**Task to carry out:**
Take the line with "This screenshot has width=852, height=504." as the first and the last line of the data as the end. Write out both and every line between exactly, except pictures.

- Opening Delimiter -

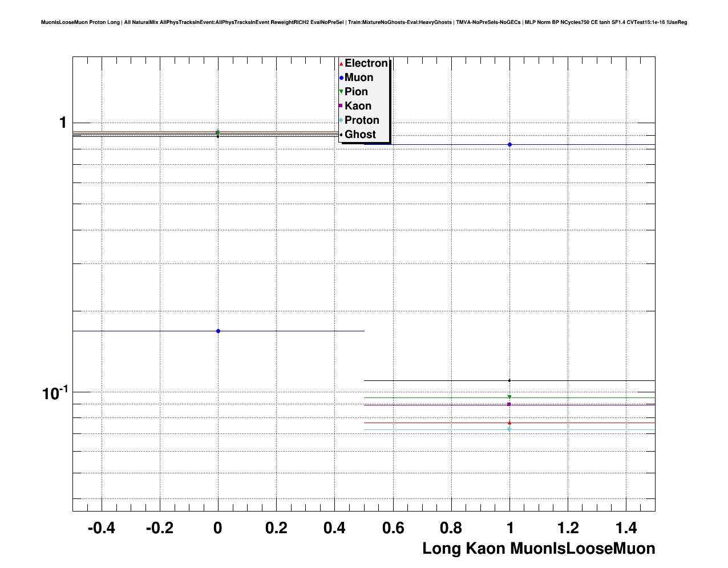Click the cyan Proton legend marker
The height and width of the screenshot is (568, 728).
[341, 120]
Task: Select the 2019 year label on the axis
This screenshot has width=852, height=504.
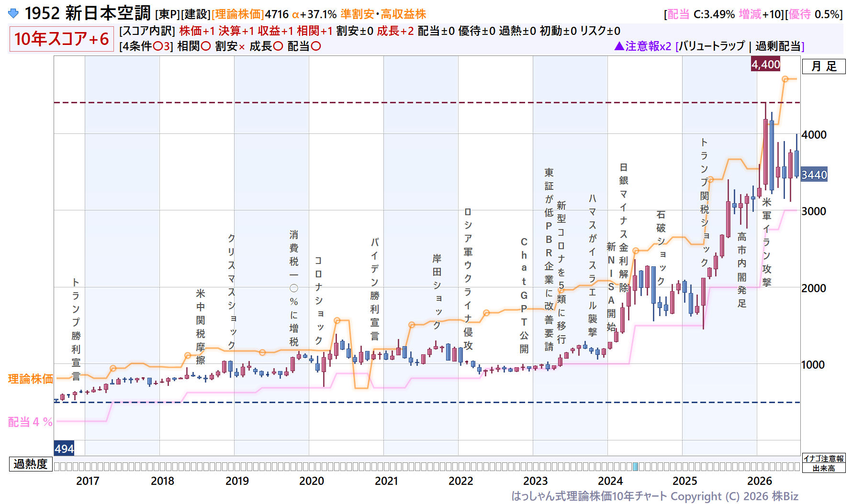Action: (237, 481)
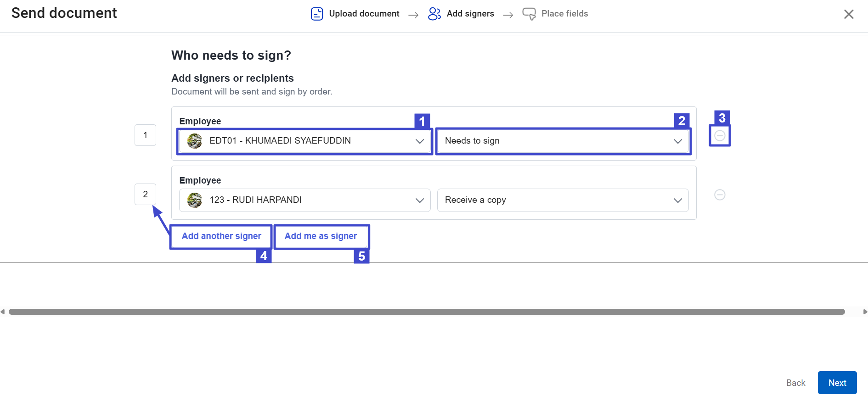
Task: Remove first signer with minus icon
Action: click(720, 136)
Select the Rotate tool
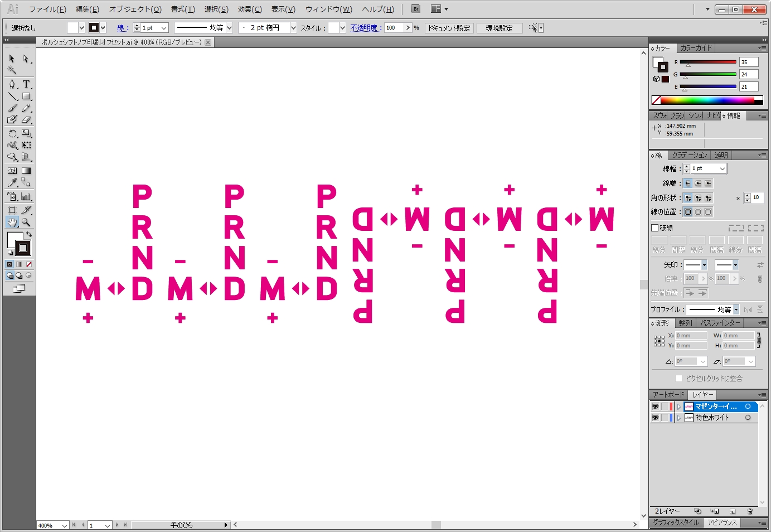The image size is (771, 532). click(12, 134)
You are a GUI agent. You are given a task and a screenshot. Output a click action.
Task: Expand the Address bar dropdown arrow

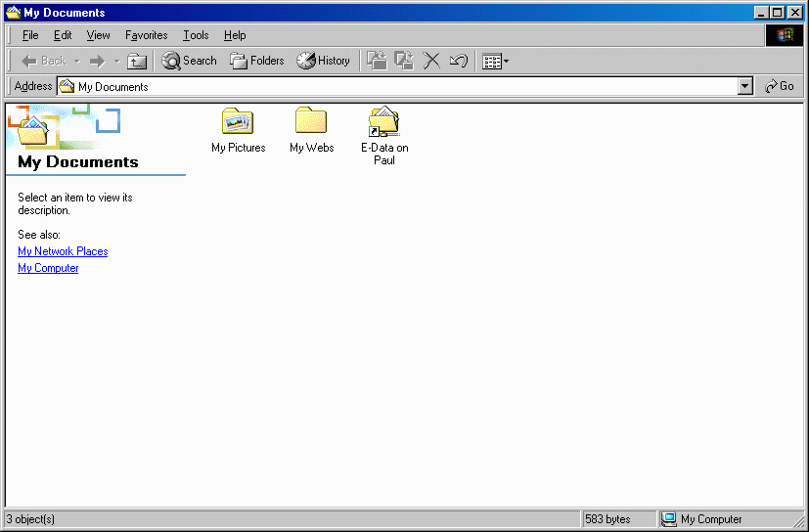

- Closing Delimiter -

**Solution for this exercise:**
This screenshot has width=852, height=504.
Action: (237, 481)
Task: Remove first signer with minus icon
Action: click(720, 136)
Select the Rotate tool
The image size is (771, 532). click(12, 134)
You are a GUI agent. You are given a task and a screenshot. Output a click action.
Task: Expand the Address bar dropdown arrow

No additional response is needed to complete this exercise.